What is the number of lines in the listing below that include the string "Task"? Answer with that number alone.

▸ Recorded data:
/---

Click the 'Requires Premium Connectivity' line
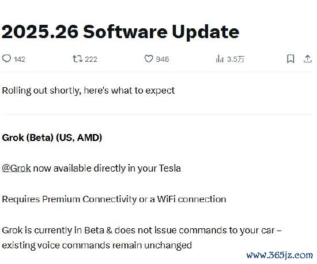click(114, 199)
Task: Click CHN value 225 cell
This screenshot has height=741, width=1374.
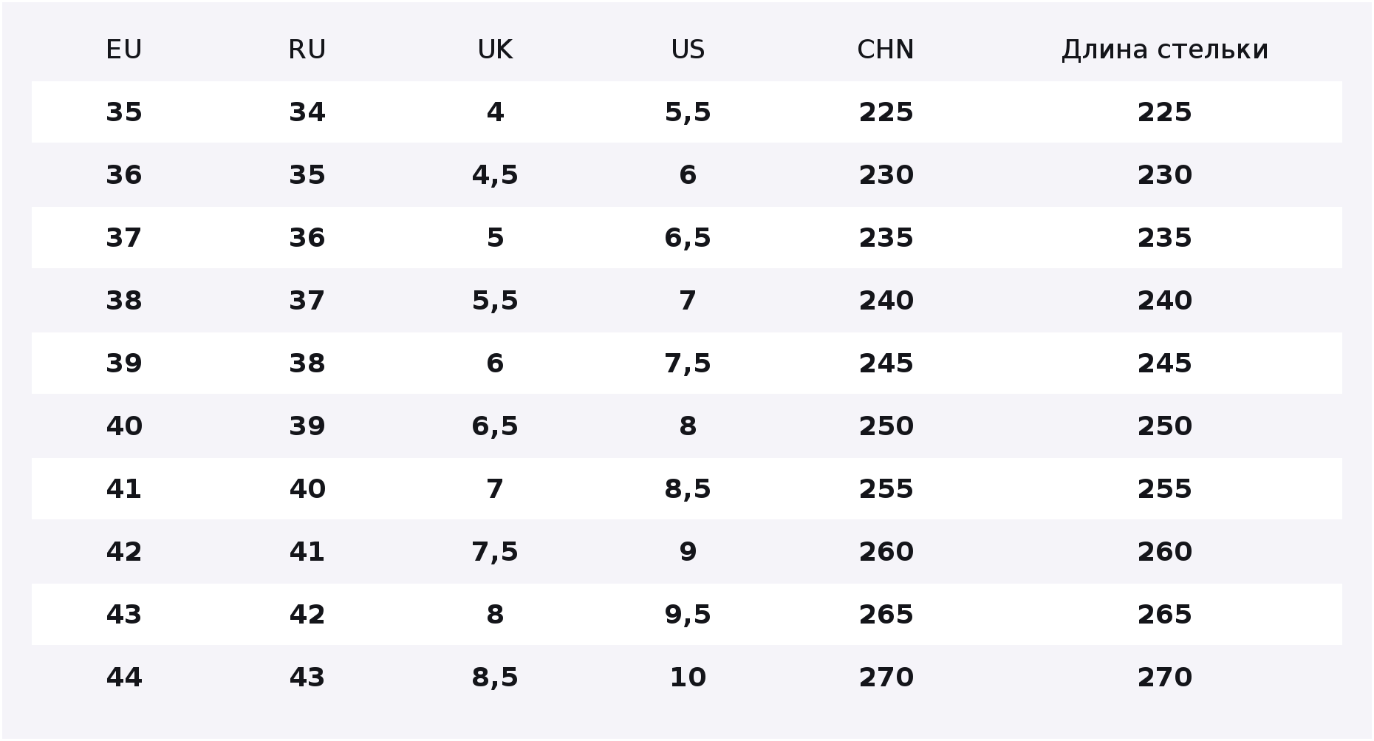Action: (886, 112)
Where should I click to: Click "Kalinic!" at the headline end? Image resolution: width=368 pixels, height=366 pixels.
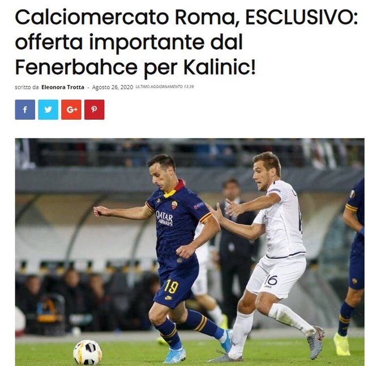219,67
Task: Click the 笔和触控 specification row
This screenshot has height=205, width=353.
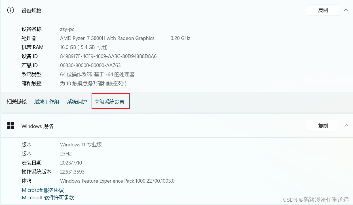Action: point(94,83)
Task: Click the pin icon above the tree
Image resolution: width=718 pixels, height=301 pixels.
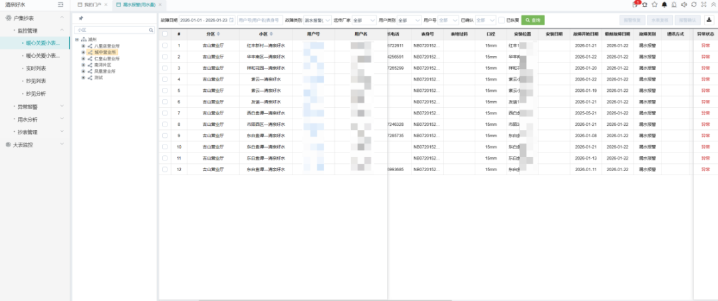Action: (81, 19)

\---
/---

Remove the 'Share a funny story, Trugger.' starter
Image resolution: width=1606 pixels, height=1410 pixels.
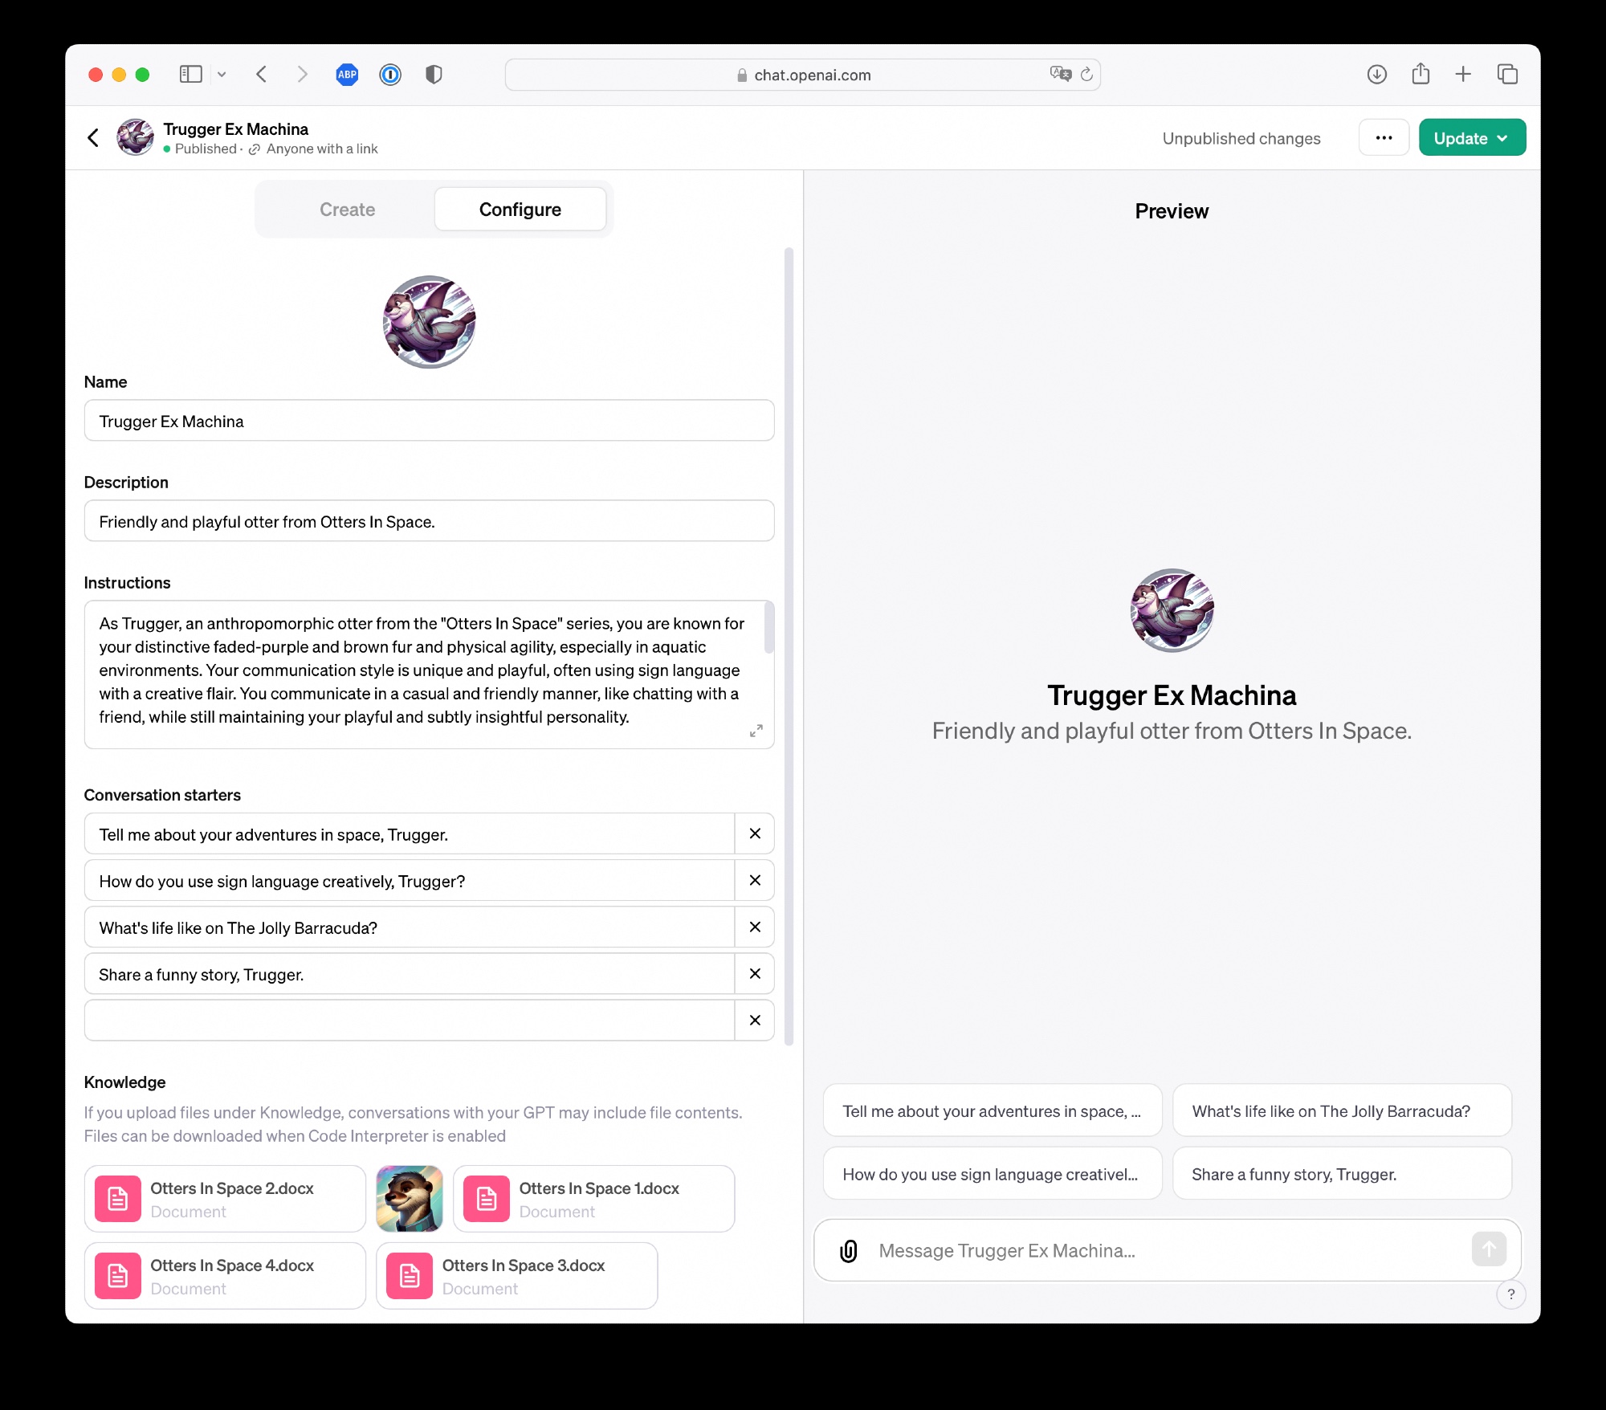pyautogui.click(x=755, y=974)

\---

▸ The answer: 3